The whole business is sickening. Let’s step back here. Since Ronald Regan’s presidency, Congress has voted to raise the debt limit 43 times:

Reagan, 18 increases Bush Sr., 9 increases Clinton, 6 increases Bush Jr., 7 increases Obama, 3 increases

Add ’em up. And note by the way that Republican presidents have required far more of these socialistic maneuverings than Democrats have—especially Reagan, who blew the original hole in our budget and made all this possible. (To see a list, click here, which takes you to a page of government charts, and then click on Table 7.3, which lists them all).

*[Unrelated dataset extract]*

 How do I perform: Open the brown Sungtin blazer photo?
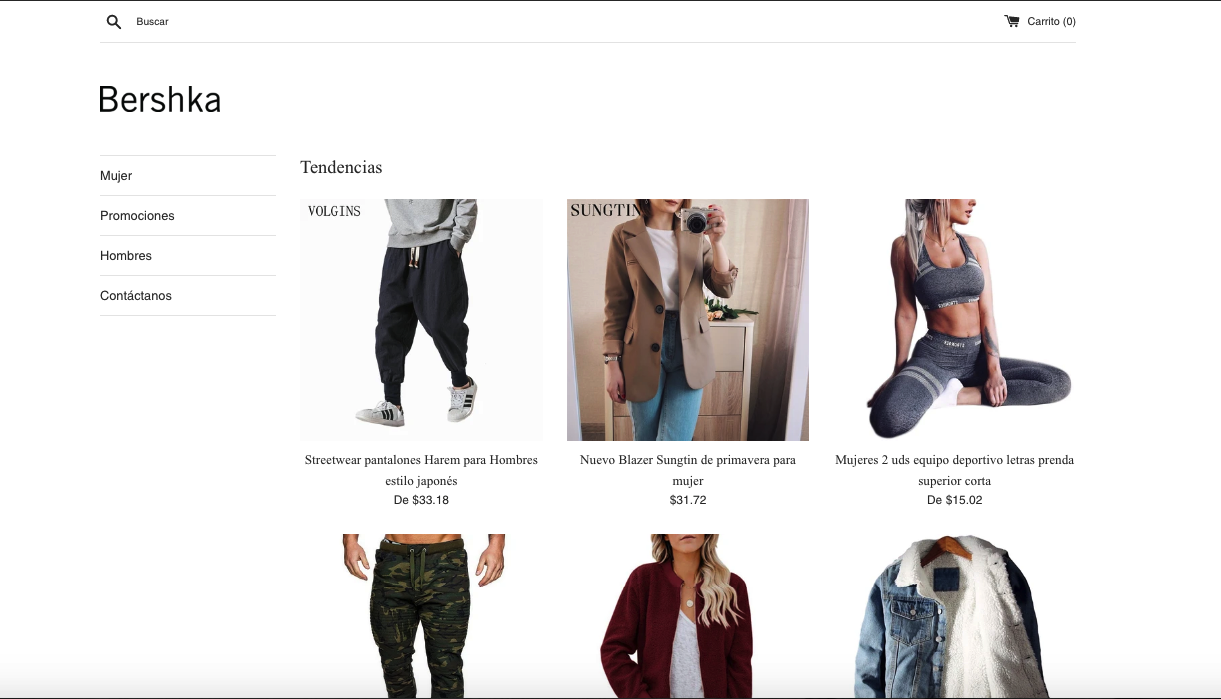(688, 320)
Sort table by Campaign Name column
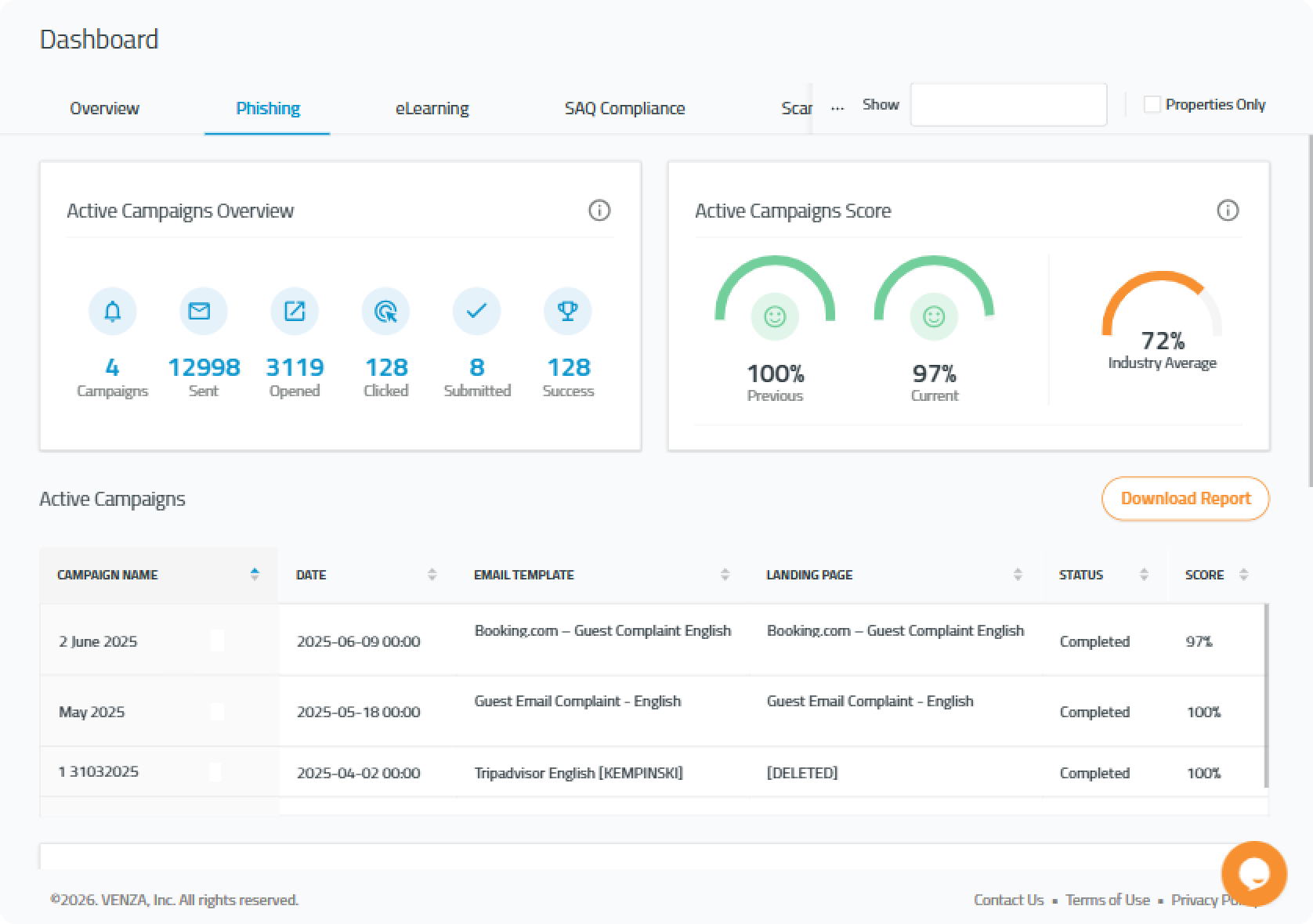The width and height of the screenshot is (1313, 924). point(255,575)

So, 43 times, and never—never—has an opposition party tried to do anything like this. The opposition party always raises a stink. Yes, there was that time in 2006 when Senator Obama voted against raising the ceiling. But that was very different from this. In 2006, the Senate Democrats voted en bloc against increasing the ceiling, but they were in the minority, and they knew all the Republicans would vote for it, so their vote was merely symbolic. They just wanted to make all the Republicans go on record supporting more debt.

There have been times when the opposition party—yes, sometimes Democrats—was ground in enough that the president’s party had to use some legislative trickery: attach the debt increase to another, more palatable bill, say. And then there’s the “Gephardt Rule” of 1980 that allows the House to send a joint resolution to the Senate, thereby avoiding a separate debt-ceiling vote (yes, the Republicans could have invoked this now but chose not to).

So the debt vote is always a political football. But it’s never been this. Ever. Obama could have spent four months pointing this history out to the American people. Instead, when the GOP put its gun to the hostage’s head, he said, “okay, how much do you want?” This is why we’re here. And while we may get out, it will be by one or two votes cast by Republicans who can kiss their careers goodbye. And the next fight will be even worse.